ESP8266 and HA LWT

arun2118 · November 7, 2017, 3:05am

I have a aquarium controller running on a ESP, I can send it Mqtt messages and turn lights and read its temperature. The ESP is using PubSubClient library. I trying to setup LWT messages with HA. I set up PubSubClient using https://pubsubclient.knolleary.net/api.html#connect4 , and when i plug in the ESP i get the willMessage on HA which is “tank/status online”.
My question is how can i get “offline” when ESP is disconnected? Does HA need to send message the ESP periodically until it does not respond and then change the payload of tank/status to “offline” ?

I have a device called Sonoff running Tasmota code https://github.com/arendst/Sonoff-Tasmota and it does this automatically without me doing anything in HA.

gpbenton · November 7, 2017, 6:40am

The will message is something that is stored in the broker. When the broker detects that this client is disconnected, it sends the message to all clients subscribed to the topic.

So the message you get when you plug in your Esp is not being sent as a will, but probably by the Esp start up code as a welcome message.

I have an esp using the pubsub client that sends a will message, so I am fairly sure the library works in that respect. Which broker are you using?

arun2118 · November 7, 2017, 11:47am

The broker is mosquito on same raspberry as HA

gpbenton · November 7, 2017, 2:11pm

Which is the same configuration as I have.

But looking at my code, I can see I used this library https://github.com/Imroy/pubsubclient, which is different even though it has the same name.

So I can’t really say if the library you used actually works. If you can’t get your existing library to work, I suggest you try installing the one I use. The code signatures are slightly different, but are fairly straightforward. My code to connect is

      // Attempt to connect
      if (mqttClient.connect("433toMQTTto433", "sensor/433/status", 1, true,
                             "offline")) {
        // Once connected, publish an announcement...
        mqttClient.publish("sensor/433/status","online", true);

arun2118 · November 7, 2017, 11:07pm

This is what I have in that section right now.

What is asked —
- A) Answer these questions from the forum thread about ESP8266 and HA LWT, marking each answer as its question is marked:
(i) Which library is the aquarium controller's ESP using?
(ii) What broker does arun2118 use, and where does it run?
(iii) In gpbenton's connect code, what payload is given as the will message?
- B) Please turn the paragraph of the forum thread about ESP8266 and HA LWT beginning "The will message is something" into a short bulleted list that keeps its main facts.
The lines that come next have no connection to the forum thread above.

Given material —
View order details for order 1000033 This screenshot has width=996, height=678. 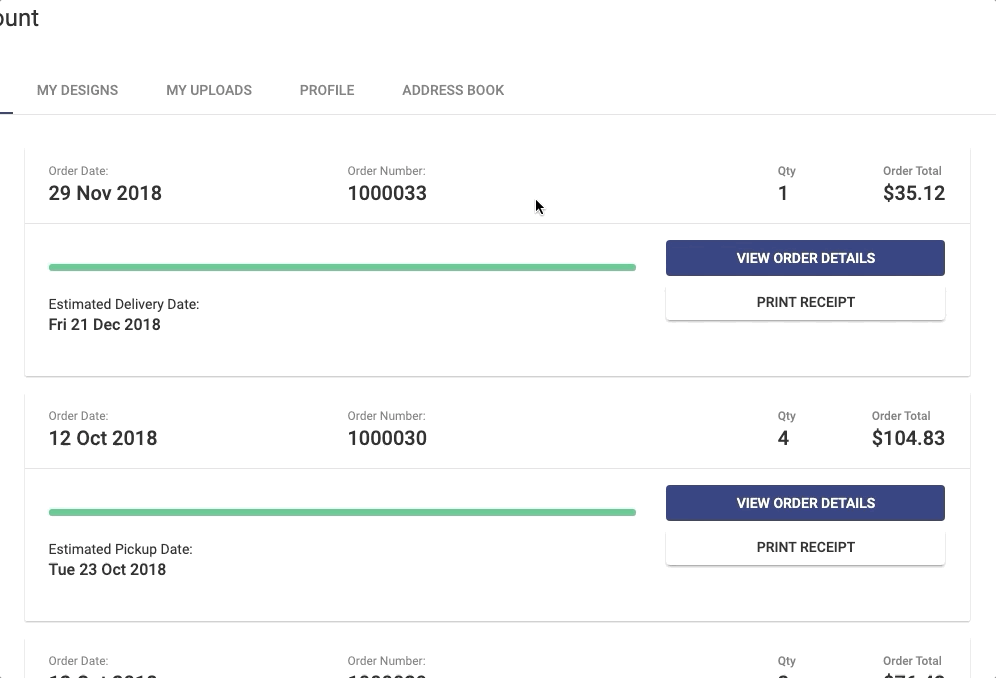click(x=805, y=258)
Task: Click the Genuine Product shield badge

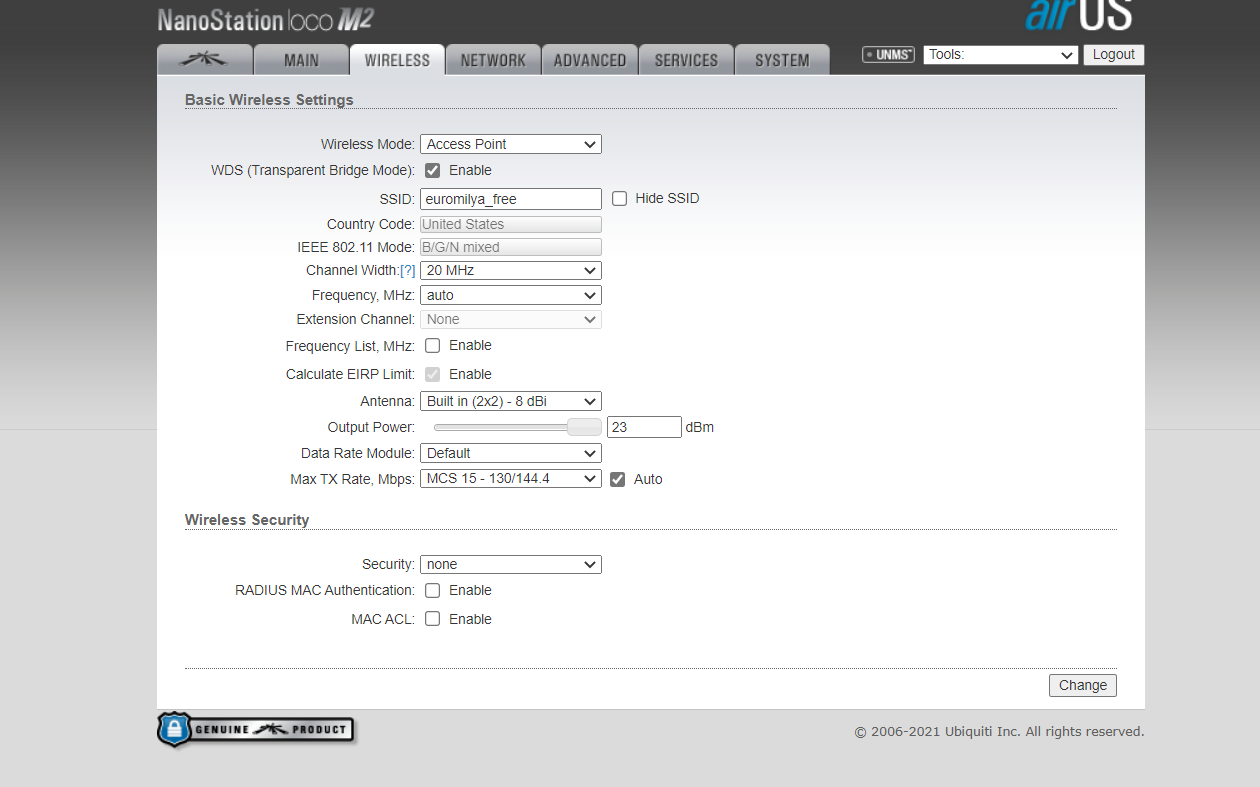Action: 256,729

List of solutions —
- A)
(i) The PubSubClient library.
(ii) Mosquito, running on the same Raspberry as HA.
(iii) "offline"

- B)
- The will message is stored in the broker.
- When the broker detects that the client has disconnected, it sends the message to all clients subscribed to the topic.